Impact shock waves : A few minutes after the formation of the Caloris Basin, the shock waves generated by the impact came to a focus on the opposite side of the planet. This caused a massive upheaval over an area of 250.000 square kilometres, raising ridges up to 1.8km high and 5-10km across. Crater rims were broken into small hills and depressions. As the surface gravity on Mercury is about twice that of the Moon, the ejecta blankets are closer to the parent craters and thicker than those found on the Moon. The collision that produced Caloris Planitia had terrible consequences, observable throughout the planet. The asteroid shook Mercury to its core, and if it had been much stronger it could have completely destroyed the planet.

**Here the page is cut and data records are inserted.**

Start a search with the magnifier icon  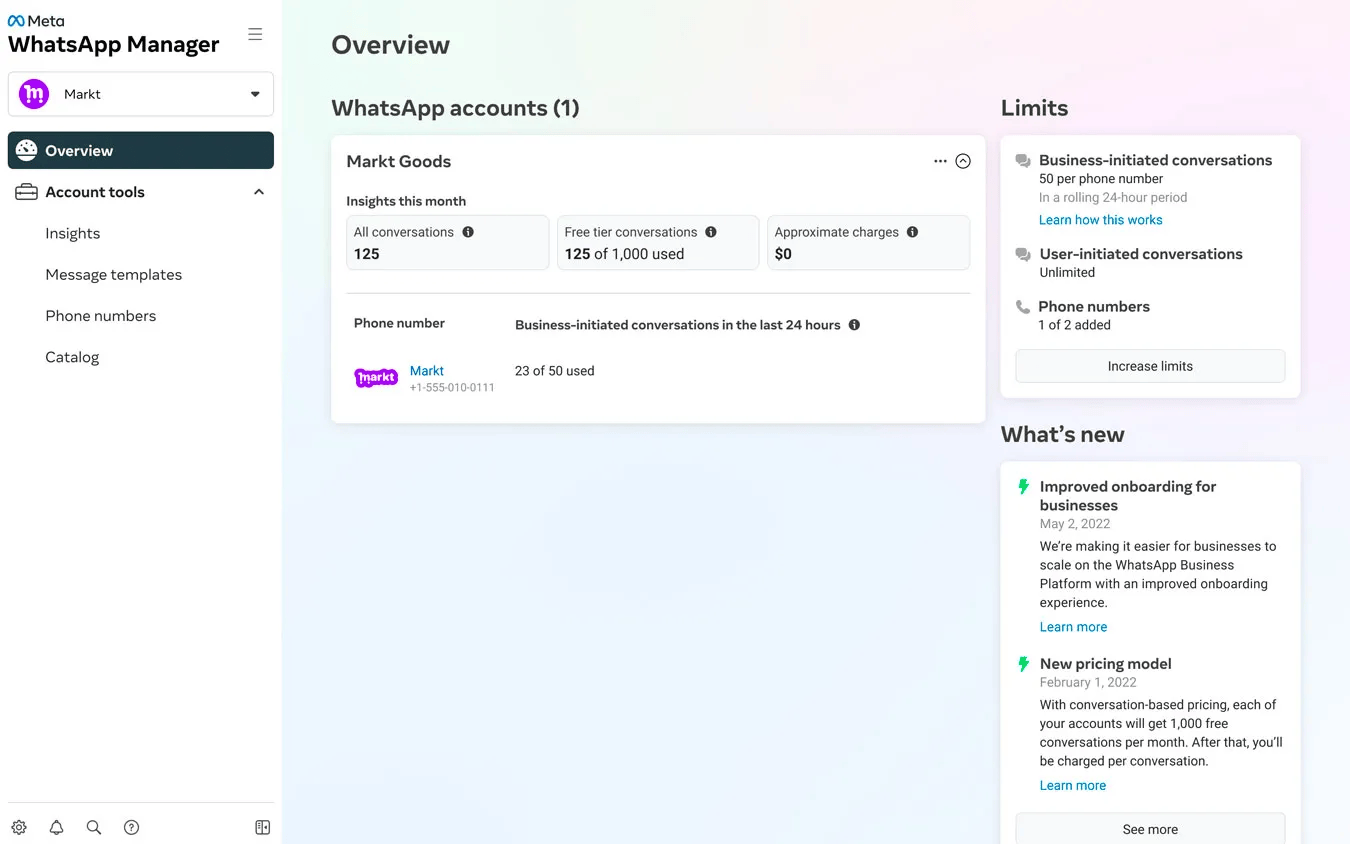[93, 827]
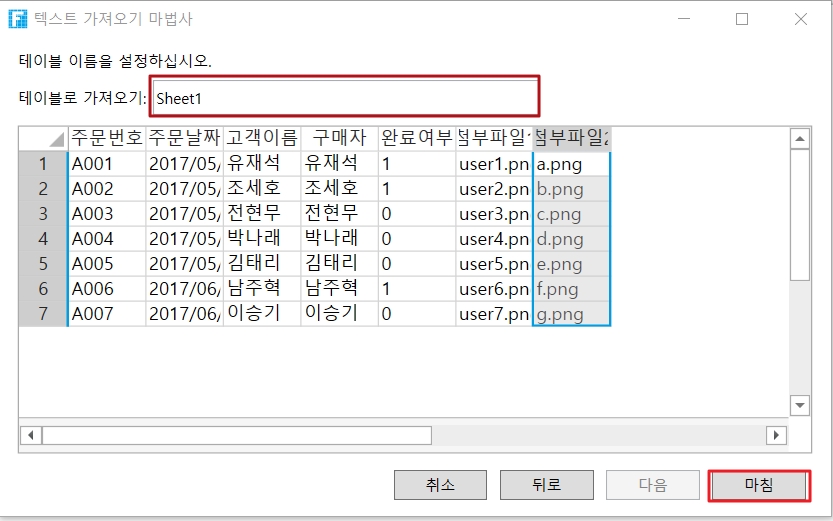833x521 pixels.
Task: Click the horizontal scrollbar right arrow
Action: (775, 435)
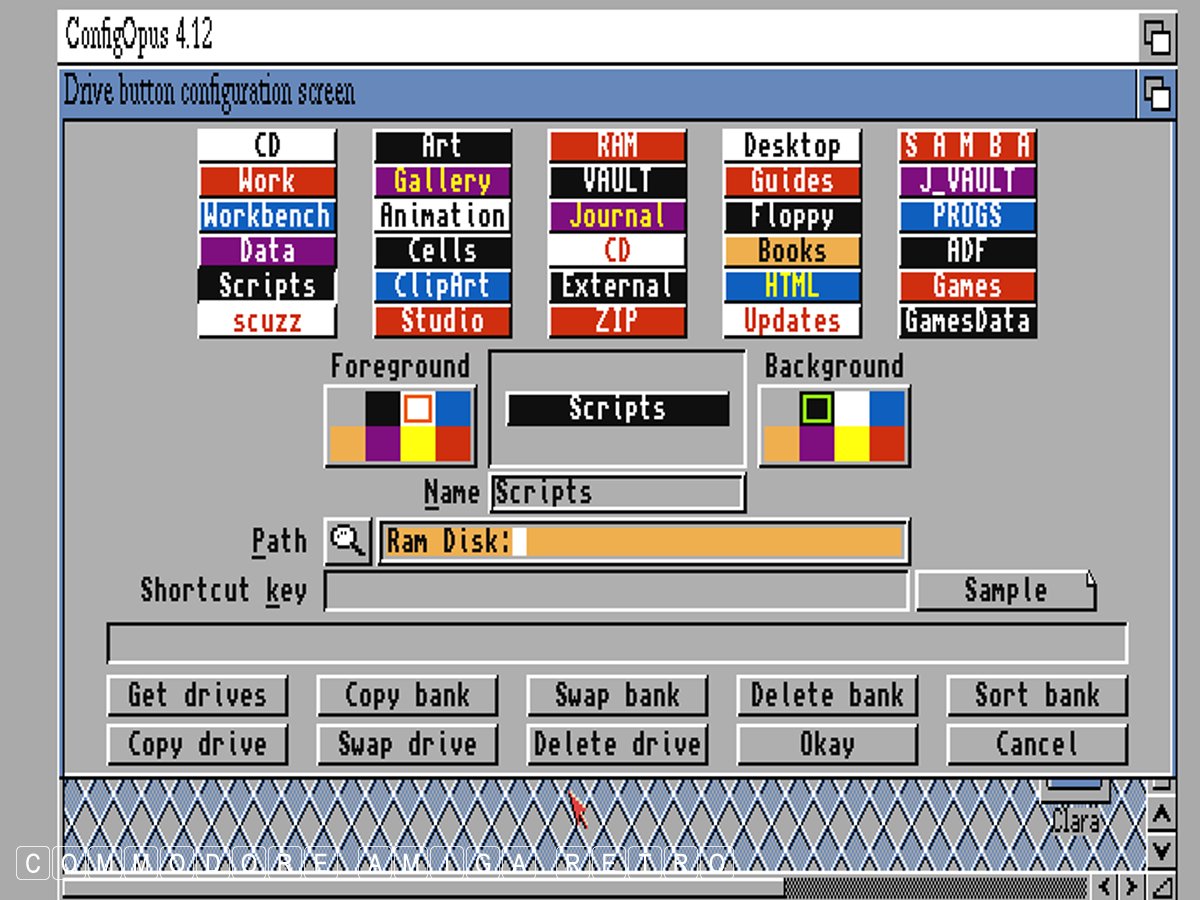Screen dimensions: 1200x900
Task: Click the Path field containing Ram Disk:
Action: (x=643, y=541)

The MESSENGER space probe has photographed volcanic vents around the perimeter of the Caloris Basin, which are evidently the source of these lavas. Mercury’s surface also has several rupes (ridges), which are up to 1-3km high and 500km long. The Messenger probe had also found a high level of volatiles such as sodium (Na) and potassium (K) on the planet’s surface. In places Mercury’s surface is tinged yellow by Sulphur (S). There is more of this element on Mercury than on any other planet in our solar system – it’s about 10 times the amount of sulfur than is found on Earth. Between the craters are vast plains formed by lava flows.

Likewise, on the planet there are hollows . If you could randomly walk around and study the dust and rocks, you might pick up minerals rich in magnesium (Mg) and sulfur (S), similar to a rare type of meteorite formed at high temperatures close to the Sun, just like Mercury. Sometimes, however, you would find deep areas from which the surface has departed into outer space.These hollows are found only on Mercury and are the result of explosive processes, when the soil simply evaporated. Brimstone is sulfur that can become volatile under certain conditions, and sulfur is found in abundance on the planet. This could be to blame for the rapid displacement into outer space of hundreds of square kilometers of soil. Many astronomers think the hollows are scoured out by the solar wind as it vaporizes minerals on the surface. However, there’s still no explanation for the hollows, but there’s a space probe on its way to Mercury that’s sure to help.

Another interesting discovery of late is the possibility that Mercury might be covered with diamonds. Since its crust has a high concentration of carbon in the form of graphite, it is plausible that it also has a large number of diamonds.
Many of the craters on this planet have names, with a total of (only) 402 craters named out of the thousands visible in the images.The naming of Mercury’s surface features follows a system:
- craters are named after artists, composers, and authours – for example, the Tolstoy and Beethoven;
- basins, valleys (valles) are named after observatories;
- cliffs (rupes) after ships;
- ridges (dorsa) after scientists; and
- plains (planitia) take international names for Mercury.